Atomic spectroscopy is the oldest instrumental method of elemental analysis. The origin of these methods dates back to the times of Bunsen and Kirchhoff in the mid- 19th century whereas they showed in which the optical radiation emitted from flames is features of the elements present in the flame and the intensities of the emitted radiation were dependent on the amount of elemental species present.
The atomic spectroscopic techniques are based on the transitions amongst the quantised electronic energy stages caused through the absorption of radiation through the atoms within vapour phase or by the emission of radiation by the excited atoms. Since the transitions manifest in terms of absorption, emission or fluorescence emission.
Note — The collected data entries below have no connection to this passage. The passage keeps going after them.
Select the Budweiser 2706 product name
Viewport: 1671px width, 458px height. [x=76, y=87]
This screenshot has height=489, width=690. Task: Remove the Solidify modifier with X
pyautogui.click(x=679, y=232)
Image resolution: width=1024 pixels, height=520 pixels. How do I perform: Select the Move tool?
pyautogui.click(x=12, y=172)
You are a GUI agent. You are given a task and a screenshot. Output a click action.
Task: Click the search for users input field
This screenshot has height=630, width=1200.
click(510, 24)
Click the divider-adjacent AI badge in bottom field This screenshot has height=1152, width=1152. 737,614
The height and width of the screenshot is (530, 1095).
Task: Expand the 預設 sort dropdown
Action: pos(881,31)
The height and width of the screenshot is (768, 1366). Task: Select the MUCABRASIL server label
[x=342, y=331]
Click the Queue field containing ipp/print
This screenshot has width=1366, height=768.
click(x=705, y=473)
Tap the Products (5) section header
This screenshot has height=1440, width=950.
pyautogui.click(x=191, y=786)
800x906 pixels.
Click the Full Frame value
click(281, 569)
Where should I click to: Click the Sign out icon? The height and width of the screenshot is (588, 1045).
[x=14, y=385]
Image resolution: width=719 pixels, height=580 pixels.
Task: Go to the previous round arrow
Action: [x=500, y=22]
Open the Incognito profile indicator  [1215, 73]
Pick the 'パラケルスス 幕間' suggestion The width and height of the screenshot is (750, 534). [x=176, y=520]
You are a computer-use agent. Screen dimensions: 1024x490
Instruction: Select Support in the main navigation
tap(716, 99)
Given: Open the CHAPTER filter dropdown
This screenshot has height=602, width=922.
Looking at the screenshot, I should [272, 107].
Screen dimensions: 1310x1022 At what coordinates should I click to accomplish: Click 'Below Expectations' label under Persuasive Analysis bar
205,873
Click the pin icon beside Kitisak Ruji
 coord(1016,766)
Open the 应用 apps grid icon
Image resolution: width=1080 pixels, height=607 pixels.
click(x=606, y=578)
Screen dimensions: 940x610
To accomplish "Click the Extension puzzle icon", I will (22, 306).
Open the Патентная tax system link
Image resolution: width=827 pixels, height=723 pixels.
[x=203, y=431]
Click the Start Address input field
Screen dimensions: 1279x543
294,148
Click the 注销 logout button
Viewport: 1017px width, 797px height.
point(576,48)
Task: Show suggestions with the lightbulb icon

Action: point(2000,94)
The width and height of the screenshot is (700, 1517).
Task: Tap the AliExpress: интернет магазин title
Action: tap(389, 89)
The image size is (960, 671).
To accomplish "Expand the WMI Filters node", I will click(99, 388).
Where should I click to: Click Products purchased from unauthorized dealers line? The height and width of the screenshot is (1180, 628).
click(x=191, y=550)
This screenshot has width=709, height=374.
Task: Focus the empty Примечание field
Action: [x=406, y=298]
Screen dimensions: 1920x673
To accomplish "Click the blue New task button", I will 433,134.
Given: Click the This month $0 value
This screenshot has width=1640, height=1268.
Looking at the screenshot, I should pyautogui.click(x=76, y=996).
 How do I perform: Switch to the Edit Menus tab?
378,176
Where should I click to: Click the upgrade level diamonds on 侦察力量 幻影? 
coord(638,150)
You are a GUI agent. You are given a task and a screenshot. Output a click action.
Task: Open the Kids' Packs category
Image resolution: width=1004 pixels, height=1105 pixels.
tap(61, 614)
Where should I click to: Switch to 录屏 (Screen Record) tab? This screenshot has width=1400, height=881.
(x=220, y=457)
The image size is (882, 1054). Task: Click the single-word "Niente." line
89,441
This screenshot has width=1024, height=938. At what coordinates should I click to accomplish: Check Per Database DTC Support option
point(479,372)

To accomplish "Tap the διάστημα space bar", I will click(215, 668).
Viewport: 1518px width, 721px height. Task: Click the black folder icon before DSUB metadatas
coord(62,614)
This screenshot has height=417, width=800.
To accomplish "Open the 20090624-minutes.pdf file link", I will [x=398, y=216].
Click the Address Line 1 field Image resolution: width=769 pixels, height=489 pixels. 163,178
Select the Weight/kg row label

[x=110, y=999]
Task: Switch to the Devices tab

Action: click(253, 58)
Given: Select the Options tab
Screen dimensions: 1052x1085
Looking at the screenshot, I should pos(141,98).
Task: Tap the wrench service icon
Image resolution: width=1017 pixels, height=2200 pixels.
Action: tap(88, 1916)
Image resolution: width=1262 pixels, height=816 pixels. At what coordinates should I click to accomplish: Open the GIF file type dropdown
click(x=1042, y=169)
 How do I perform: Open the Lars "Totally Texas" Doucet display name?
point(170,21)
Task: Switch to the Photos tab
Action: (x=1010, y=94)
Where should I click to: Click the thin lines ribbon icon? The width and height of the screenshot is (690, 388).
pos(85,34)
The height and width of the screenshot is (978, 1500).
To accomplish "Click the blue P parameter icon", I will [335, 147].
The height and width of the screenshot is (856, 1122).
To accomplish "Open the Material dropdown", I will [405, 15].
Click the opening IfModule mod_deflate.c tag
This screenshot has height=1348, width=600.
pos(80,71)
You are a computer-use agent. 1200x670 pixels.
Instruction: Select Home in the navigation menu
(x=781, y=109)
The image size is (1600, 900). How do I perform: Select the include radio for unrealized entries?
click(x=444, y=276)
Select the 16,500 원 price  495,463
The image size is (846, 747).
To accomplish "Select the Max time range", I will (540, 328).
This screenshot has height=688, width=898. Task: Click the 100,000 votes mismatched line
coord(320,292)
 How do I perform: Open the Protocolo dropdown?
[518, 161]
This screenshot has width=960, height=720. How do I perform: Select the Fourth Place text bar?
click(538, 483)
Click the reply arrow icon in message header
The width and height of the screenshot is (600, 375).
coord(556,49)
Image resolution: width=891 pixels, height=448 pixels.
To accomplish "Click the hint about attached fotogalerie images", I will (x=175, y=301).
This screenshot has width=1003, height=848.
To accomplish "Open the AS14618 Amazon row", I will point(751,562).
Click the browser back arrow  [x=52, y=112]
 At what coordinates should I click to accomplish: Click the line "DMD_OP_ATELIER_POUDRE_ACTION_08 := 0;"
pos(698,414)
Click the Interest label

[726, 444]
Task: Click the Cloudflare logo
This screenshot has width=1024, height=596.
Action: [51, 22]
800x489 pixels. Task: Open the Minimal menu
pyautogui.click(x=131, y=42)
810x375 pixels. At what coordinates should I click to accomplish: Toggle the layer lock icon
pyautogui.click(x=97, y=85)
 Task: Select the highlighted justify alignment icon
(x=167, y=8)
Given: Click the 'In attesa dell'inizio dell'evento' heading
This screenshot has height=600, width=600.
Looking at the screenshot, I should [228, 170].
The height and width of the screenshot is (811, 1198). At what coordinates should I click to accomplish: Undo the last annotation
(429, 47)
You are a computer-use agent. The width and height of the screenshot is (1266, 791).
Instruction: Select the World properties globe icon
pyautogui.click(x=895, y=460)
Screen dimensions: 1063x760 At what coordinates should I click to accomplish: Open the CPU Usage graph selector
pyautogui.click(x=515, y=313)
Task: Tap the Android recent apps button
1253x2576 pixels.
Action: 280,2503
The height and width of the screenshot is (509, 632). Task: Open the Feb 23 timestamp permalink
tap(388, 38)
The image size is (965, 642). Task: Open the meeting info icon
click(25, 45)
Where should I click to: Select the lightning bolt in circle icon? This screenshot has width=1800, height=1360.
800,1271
Therefore, we have atomic emission, absorption and fluorescence spectroscopies. The kind of atomic spectroscopic method is determined both through the method of atomisation as well as the nature of the analyte radiation interaction. In compare to the molecular spectra, the atomic spectra consist of a number of sharp absorption lines, features of the atomic species. The signals within an atomic spectrum are also characterized in terms of the position, intensity and the band width.
Flame photometry is a technique for the determination of elements that could be simply excited and is based upon the measurement of intensity of radiation emitted, within the visible region, while a metal is introduced into a flame. A wavelength of the emitted radiation, tells us what the element is or the intensity of the radiation tells us how much of the element is present. A sensitivity of the flame photometric techniques depends on the number of excited atoms that in turn depends on the flame temperature. A flame temperature is a function of the kind of fuel and oxidant used.